26 Berdasarkan Gambar 15 dapat dilihat bahwa lubang-lubang yang terdapat pada arang aktif sebagian besar telah terisi oleh unsur mikro berupa Cu. Dengan terikatnya unsur mikro pada arang aktif menunjukkan bahwa arang aktif berpotensi untuk digunakan sebagai carrier pupuk mikro sehingga pupuk dapat lebih bersifat slow release. Perbandingan arang aktif sebelum direndam CuSO 4 dengan arang aktif setelah direndam disajikan pada Gambar 16. Gambar 16. Perbandingan arang aktif sebelum dan sesudah direndam larutan CuSO 4 Dari Gambar 16 dapat dilihat bahwa arang aktif sebelum direndam dengan larutan CuSO 4 memiliki lubang yang cukup banyak dengan berbagai ukuran. Setelah dilakukan perendaman terlihat sebagian besar lubang-lubang tersebut telah tertutup karena terisi oleh unsur Cu. Untuk membuktikan bahwa partikel yang menutupi lubang-lubang pada arang aktif adalah unsur Cu, maka dilakukan pengujian dengan menggunakan Energy Dispersive X-ray Analysis (EDX). Pengujian EDX merupakan teknik yang digunakan untuk mengidentifikasi komposisi elemen pada suatu spesimen. Penggunaan EDX ditujukan untuk mengetahui unsur-unsur yang terdapat pada suatu partikel. Hasil pengujian arang aktif sebagai carrier pupuk mikro yang telah direndam dengan larutan CuSO 4 disajikan pada Gambar 17.

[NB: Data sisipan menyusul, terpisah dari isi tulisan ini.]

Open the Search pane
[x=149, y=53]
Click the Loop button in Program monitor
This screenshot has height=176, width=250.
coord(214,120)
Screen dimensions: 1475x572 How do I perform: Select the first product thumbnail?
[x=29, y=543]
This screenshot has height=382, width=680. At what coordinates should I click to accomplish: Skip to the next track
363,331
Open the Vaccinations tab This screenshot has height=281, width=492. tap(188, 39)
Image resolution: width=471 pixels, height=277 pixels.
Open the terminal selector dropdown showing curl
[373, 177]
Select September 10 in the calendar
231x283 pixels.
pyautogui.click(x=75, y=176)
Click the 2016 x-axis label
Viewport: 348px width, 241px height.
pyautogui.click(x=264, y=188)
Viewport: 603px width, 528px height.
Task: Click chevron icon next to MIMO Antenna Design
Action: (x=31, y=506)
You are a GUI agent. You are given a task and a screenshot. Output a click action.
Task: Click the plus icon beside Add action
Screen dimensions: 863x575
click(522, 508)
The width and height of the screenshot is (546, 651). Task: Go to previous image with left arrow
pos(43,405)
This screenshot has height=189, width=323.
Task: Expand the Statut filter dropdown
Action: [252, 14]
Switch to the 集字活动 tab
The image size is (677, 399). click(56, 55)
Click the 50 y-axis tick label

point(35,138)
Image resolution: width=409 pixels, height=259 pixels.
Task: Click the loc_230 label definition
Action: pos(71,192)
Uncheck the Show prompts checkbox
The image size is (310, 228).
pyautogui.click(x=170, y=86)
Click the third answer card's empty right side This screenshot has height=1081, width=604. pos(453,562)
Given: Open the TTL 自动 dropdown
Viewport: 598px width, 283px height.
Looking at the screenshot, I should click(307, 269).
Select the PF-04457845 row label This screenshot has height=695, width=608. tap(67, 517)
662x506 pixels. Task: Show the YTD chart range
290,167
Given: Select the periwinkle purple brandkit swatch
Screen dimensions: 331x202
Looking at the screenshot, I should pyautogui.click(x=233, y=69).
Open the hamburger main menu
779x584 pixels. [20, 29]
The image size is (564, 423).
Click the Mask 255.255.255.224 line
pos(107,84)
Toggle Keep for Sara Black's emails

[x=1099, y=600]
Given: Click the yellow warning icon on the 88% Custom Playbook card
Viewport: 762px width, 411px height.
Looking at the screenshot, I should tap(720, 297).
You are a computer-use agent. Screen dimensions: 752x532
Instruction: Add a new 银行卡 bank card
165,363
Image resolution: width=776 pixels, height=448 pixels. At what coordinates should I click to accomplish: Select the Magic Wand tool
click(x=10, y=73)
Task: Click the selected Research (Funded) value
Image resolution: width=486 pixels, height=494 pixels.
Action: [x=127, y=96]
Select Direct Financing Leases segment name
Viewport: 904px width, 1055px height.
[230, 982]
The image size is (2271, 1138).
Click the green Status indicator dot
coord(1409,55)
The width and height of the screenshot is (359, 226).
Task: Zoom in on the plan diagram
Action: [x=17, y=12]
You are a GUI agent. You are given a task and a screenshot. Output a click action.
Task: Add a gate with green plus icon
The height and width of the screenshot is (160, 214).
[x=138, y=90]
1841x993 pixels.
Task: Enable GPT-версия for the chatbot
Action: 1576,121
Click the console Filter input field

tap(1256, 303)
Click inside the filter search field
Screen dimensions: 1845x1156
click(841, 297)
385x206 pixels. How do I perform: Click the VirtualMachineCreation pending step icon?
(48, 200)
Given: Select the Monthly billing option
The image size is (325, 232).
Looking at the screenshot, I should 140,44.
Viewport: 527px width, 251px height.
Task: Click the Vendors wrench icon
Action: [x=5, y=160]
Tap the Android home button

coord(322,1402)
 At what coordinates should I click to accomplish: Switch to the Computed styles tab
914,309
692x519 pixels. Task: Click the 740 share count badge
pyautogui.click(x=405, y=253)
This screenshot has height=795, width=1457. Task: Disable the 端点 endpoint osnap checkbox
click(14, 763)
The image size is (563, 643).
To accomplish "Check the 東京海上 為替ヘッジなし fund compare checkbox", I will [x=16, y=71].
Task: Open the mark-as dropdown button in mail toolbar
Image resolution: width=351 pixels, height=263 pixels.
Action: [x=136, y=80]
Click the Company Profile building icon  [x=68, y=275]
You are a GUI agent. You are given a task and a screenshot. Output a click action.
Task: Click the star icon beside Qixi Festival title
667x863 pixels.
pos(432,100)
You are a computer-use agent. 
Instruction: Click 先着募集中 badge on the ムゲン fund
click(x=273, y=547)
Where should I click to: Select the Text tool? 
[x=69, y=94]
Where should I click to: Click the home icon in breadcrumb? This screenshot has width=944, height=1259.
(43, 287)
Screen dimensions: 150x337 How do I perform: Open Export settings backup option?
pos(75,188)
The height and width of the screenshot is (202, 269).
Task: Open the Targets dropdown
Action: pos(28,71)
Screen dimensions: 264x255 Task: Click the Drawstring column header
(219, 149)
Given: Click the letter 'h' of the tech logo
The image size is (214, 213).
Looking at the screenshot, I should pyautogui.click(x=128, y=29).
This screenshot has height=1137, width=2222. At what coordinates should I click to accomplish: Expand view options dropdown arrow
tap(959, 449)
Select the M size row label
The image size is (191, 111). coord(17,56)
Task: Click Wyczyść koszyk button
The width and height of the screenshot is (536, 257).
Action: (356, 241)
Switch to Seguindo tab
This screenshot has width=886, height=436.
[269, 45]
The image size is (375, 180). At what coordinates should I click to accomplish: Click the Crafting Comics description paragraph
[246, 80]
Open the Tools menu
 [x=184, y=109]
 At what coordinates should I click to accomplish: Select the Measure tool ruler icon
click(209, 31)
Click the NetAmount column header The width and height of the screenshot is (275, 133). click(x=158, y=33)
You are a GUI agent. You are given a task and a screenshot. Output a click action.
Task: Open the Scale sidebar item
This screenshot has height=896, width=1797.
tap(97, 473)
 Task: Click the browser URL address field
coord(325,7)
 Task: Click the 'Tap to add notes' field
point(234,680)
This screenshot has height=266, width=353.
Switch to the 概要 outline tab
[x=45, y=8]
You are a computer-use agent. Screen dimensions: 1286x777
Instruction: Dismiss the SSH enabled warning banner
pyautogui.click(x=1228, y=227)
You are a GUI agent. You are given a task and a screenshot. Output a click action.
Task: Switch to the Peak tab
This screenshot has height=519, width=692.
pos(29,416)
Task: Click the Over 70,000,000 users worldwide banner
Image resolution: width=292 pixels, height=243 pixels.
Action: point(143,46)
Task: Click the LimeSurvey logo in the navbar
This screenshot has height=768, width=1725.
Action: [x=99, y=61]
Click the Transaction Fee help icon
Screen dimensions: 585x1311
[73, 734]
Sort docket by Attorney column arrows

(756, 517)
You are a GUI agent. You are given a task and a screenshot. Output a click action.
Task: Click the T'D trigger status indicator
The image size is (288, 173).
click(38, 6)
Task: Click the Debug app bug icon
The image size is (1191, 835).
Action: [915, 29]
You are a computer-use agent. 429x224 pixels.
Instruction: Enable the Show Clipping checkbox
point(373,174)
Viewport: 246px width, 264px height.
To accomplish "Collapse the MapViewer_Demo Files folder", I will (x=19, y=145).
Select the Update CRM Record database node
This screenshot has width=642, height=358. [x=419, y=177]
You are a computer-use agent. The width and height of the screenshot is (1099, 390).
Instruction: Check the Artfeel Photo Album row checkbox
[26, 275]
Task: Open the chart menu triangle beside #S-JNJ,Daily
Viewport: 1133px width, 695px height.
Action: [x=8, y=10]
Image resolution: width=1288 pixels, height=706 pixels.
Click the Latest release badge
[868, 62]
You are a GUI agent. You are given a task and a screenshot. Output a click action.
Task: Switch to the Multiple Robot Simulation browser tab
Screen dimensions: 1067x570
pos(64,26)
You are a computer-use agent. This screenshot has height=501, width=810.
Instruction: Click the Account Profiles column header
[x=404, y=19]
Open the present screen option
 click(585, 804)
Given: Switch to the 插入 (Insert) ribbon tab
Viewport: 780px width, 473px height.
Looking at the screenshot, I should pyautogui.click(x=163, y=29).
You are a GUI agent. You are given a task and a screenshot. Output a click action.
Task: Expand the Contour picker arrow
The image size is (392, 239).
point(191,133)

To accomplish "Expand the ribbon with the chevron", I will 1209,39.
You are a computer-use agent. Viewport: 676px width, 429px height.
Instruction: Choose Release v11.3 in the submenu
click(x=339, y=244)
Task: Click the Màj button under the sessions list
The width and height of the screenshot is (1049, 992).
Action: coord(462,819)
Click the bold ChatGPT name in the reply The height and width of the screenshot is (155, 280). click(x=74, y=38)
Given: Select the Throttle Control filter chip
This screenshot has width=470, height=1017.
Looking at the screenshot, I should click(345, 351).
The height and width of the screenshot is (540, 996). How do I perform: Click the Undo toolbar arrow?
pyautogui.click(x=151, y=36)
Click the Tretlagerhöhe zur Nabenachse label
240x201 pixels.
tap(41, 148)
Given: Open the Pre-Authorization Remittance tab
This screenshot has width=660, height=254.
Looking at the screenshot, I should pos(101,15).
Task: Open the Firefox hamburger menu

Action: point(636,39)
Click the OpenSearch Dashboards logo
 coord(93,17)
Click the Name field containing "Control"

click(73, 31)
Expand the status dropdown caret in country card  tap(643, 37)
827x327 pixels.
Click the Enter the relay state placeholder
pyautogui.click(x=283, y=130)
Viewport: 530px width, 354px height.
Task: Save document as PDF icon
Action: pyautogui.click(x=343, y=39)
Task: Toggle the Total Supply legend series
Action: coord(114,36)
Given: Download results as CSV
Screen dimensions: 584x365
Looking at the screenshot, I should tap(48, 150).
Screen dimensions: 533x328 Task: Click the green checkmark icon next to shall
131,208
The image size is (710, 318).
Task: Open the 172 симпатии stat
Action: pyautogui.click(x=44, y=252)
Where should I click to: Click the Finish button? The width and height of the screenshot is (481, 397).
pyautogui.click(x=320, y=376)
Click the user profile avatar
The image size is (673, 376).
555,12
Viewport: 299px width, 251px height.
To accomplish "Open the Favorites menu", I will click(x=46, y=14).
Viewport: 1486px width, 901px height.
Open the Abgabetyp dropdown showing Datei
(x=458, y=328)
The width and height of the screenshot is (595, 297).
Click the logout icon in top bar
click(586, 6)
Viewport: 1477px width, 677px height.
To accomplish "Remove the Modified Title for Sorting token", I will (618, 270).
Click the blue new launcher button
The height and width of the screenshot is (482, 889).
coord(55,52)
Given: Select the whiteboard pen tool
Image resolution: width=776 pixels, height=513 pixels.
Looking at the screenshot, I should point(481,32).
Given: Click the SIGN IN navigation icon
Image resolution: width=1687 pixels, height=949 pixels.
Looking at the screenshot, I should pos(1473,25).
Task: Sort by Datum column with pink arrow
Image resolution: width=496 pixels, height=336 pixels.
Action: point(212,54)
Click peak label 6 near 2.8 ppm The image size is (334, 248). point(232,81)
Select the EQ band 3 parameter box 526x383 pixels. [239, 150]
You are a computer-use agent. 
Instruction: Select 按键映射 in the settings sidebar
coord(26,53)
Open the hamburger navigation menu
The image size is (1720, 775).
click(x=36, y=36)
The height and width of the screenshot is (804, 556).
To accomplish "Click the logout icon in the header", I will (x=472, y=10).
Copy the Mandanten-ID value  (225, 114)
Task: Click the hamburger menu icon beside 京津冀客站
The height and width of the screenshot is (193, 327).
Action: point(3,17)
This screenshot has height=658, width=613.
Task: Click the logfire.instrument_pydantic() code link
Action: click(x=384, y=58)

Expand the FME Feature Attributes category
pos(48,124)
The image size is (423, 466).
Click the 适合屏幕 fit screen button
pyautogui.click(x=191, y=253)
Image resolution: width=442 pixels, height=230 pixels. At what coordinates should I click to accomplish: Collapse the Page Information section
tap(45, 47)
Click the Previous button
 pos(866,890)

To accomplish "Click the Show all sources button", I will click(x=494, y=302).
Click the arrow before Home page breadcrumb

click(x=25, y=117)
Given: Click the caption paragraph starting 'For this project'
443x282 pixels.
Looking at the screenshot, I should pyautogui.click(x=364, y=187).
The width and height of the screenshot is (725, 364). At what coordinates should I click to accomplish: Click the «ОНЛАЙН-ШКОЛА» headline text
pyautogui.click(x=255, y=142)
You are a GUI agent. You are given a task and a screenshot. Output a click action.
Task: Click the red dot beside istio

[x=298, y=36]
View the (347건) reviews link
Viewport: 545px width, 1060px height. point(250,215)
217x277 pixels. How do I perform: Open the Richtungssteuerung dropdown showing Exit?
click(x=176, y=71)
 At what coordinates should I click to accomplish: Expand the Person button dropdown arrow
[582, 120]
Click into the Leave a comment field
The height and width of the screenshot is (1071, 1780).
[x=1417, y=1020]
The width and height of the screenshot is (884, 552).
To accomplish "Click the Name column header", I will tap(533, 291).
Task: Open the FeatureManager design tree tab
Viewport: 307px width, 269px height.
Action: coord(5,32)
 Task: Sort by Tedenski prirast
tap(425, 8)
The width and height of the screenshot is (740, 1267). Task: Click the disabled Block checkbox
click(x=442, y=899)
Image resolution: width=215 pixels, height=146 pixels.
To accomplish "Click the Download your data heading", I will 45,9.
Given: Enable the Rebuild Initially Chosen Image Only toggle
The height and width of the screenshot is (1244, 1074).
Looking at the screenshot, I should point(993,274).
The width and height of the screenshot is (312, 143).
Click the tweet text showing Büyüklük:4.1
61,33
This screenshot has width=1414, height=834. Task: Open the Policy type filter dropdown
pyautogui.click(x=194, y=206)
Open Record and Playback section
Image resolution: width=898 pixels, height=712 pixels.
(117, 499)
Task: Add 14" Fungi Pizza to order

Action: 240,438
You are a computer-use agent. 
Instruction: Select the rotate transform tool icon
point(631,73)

27 Gambar 17. Hasil pengujian arang aktif dari sekam sebagai carrier pupuk mikro menggunakan EDX Dari Gambar 17 diketahui bahwa elemen yang terkandung pada arang aktif setelah direndam dengan larutan CuSO 4 meliputi C (63.69%), O (33.53%), dan Cu (2.78%). Hasil pengujian tersebut menunjukkan bahwa unsur mikro yang terdapat pada arang aktif adalah Cu, sehingga dapat diketahui bahwa arang aktif berpotensi untuk digunakan sebagai carrier pupuk mikro. Untuk meningkatkan kandungan unsur mikro pada arang aktif dapat dilakukan antara lain dengan meningkatkan konsentrasi larutan dan memperlama waktu perendaman.